§ Task goal
Once every line in the data that follows has been checked for the word "right", give only the number of lines that hold it.

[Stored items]
-- Opening Marker --

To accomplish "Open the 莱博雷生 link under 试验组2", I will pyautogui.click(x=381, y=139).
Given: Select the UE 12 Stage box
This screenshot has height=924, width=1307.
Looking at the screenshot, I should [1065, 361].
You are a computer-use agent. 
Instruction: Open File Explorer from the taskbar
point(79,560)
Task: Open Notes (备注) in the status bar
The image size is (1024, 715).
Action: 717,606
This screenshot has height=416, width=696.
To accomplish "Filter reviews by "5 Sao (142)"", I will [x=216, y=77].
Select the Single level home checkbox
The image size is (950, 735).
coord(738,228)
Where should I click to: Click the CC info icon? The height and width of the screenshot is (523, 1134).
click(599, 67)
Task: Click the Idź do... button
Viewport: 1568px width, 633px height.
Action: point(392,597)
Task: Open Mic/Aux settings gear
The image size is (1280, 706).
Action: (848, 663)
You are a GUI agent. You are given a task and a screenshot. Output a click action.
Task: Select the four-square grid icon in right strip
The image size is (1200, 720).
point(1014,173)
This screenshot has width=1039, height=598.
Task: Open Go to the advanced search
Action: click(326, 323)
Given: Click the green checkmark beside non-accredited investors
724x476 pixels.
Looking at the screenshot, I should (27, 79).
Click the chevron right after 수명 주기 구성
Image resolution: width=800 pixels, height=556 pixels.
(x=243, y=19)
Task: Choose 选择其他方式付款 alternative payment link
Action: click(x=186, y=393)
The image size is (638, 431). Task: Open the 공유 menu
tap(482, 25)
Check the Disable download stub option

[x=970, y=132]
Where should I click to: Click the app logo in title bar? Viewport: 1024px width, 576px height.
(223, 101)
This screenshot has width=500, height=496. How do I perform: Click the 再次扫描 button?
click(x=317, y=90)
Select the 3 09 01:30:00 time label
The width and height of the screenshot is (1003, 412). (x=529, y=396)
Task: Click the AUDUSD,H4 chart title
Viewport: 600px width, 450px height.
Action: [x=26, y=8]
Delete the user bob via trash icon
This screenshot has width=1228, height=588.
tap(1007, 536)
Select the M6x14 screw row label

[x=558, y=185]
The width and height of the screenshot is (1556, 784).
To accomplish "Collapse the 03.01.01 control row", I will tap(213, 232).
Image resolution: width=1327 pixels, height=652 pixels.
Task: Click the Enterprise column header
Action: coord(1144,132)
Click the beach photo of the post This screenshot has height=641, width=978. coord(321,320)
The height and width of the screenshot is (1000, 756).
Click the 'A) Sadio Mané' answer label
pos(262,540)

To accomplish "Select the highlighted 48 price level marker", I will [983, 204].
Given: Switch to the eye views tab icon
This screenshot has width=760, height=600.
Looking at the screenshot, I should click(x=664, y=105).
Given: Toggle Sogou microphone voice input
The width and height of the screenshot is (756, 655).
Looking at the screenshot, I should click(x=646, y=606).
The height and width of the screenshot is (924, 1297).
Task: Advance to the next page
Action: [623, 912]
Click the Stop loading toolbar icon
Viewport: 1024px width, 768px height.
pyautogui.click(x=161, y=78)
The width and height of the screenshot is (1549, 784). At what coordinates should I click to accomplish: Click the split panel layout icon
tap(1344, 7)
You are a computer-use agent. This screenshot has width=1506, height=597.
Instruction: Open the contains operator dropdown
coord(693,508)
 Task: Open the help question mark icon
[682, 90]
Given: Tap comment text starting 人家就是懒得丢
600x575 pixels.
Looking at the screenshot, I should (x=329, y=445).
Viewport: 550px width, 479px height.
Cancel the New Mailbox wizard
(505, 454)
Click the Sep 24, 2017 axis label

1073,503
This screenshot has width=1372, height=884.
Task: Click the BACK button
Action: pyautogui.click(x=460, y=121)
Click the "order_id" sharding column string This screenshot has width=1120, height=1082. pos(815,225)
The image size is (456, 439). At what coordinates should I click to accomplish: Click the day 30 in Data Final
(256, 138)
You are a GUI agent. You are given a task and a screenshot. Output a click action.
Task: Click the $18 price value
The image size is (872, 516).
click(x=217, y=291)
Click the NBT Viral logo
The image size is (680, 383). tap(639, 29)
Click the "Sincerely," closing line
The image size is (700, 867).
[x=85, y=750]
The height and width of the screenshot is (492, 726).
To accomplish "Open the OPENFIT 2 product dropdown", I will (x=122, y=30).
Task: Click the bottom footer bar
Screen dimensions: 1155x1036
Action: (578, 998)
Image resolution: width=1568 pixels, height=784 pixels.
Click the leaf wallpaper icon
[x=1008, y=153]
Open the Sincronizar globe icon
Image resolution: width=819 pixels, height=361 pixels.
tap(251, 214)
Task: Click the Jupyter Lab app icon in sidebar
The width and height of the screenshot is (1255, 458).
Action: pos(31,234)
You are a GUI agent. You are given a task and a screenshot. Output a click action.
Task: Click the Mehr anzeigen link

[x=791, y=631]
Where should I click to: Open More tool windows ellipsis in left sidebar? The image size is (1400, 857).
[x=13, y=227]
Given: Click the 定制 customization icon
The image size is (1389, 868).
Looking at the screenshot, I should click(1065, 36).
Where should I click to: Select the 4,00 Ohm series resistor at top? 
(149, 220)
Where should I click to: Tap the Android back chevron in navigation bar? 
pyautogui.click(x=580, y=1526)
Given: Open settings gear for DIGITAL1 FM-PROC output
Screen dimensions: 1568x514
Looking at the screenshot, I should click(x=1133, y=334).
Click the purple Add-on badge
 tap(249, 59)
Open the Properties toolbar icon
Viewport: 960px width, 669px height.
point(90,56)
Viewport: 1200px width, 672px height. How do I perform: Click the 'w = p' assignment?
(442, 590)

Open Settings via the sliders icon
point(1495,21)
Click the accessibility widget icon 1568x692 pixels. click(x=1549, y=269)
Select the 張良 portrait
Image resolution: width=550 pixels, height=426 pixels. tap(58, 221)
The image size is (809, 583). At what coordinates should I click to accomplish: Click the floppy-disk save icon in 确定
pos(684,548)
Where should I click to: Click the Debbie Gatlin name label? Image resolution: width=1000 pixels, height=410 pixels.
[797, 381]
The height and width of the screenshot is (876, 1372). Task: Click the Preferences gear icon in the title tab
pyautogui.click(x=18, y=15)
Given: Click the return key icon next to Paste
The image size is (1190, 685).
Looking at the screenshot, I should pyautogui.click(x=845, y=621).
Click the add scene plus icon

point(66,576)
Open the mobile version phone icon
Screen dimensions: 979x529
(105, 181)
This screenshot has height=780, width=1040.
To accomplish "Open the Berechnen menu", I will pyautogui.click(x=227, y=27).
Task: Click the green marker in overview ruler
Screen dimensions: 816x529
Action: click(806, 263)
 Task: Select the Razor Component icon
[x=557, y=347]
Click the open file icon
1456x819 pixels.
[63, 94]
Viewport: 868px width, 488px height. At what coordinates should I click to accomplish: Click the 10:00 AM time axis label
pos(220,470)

-- Closing Marker --

§ Written response
2